Le NcWP fournit un soutien en matière de produits à la demande de divers comités de l’EMA. Le groupe de travail prépare, évalue et met à jour des lignes directrices et des documents de réflexion, participe à la coopération européenne et internationale, entretient des contacts avec les parties prenantes, telles que les représentants de l’industrie pharmaceutique, et organise des formations et des ateliers destinés aux évaluateurs.

Karen Van Malderen, évaluatrice non clinique à l’AFMPS et vice-présidente du NcWP :
« Le NcWP a pris un bon départ en 2022. Le groupe de travail fraîchement constitué a poursuivi le traitement des dossiers déjà sur la table, et nous avons rapidement constaté les nombreux avantages liés à la centralisation de la majorité de l’expertise non clinique pertinente. Outre les avis relatifs aux produits que nous fournissons, deux domaines méritent d’être mentionnés.

Karen Van Malderen

Karen Van Malderen

Le premier concerne les enseignements tirés de la pandémie de COVID-19. Nous voulons intégrer dans nos processus l’efficacité et le pragmatisme avec lesquels nous avons travaillé à l’époque, tout en examinant les pièges que nous avons alors identifiés. Ce que nous devons surveiller s’applique tant aux vaccins, aux autres nouveaux médicaments qu’à l’utilisation des médicaments existants dans le cadre de nouvelles affections (repurposing).
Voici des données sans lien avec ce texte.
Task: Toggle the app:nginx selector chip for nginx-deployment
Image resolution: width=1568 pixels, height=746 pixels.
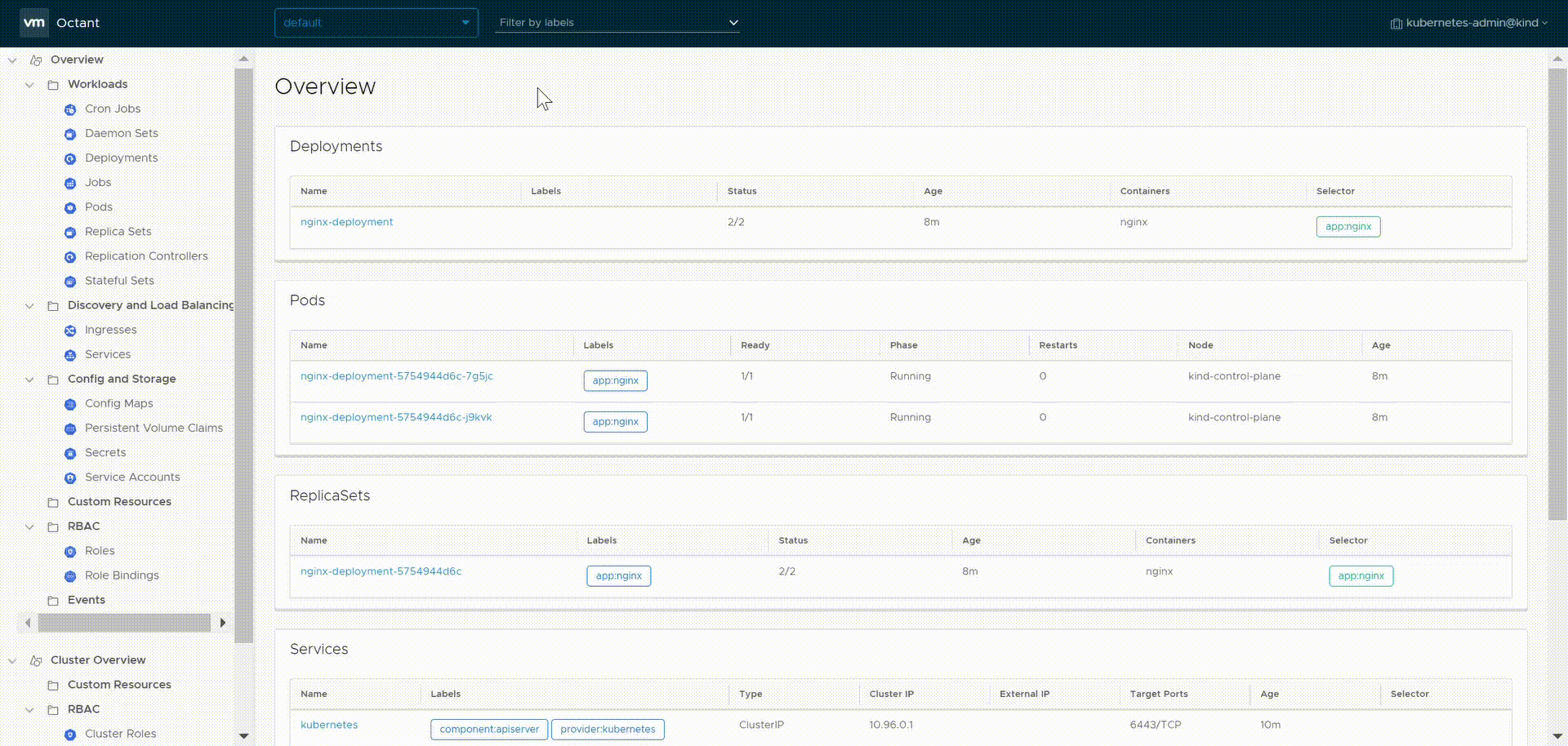Action: pos(1348,226)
Le second domaine concerne la présence de nitrosamines dans les médicaments. Les nitrosamines sont des impuretés chimiques qui apparaissent dans la production de nombreux médicaments et pour lesquelles une analyse visant à trouver des solutions est en cours depuis 2018. Pour ces deux domaines, nous disposons de l’expertise nécessaire à l’AFMPS et nous participons activement aux concertations. »

L’impact des nouvelles technologies, une société en constante évolution et une intense collaboration multidisciplinaire (scientifique et réglementaire) font clairement partie du travail des évaluateurs non cliniques de l’AFMPS. Le travail de ces fonctionnaires est certes peu mis en lumière, mais ils ont une incidence considérable sur le développement des médicaments.

Nos experts de l’AFMPS

Karen Van Malderen est pharmacienne et toxicologue. Elle travaille en tant qu’évaluatrice non clinique et se concentre sur les applications pédiatriques. Elle a présidé pendant cinq ans le groupe de travail des évaluateurs non cliniques du comité pédiatrique (PDCO) de l’EMA. Aujourd’hui, elle est vice-présidente du nouveau groupe de travail non clinique (NWCP) et siège en tant que déléguée AFMPS au sein du PDCO de l’EMA.

Sonja Beken est biologiste, toxicologue et docteur en sciences pharmaceutiques. Elle a joué un rôle déterminant dans la mise en place de l’équipe d’évaluateurs non cliniques à l’AFMPS et la dirige toujours. Elle a été membre du Safety Working Party (SWP) depuis 2001 et vice-présidente de 2013 à 2016. Elle a présidé les premiers groupes de travail 3R de l’EMA (2010-2016) et préside actuellement le nouveau groupe de travail 3R (J3RsWP) de l’EMA.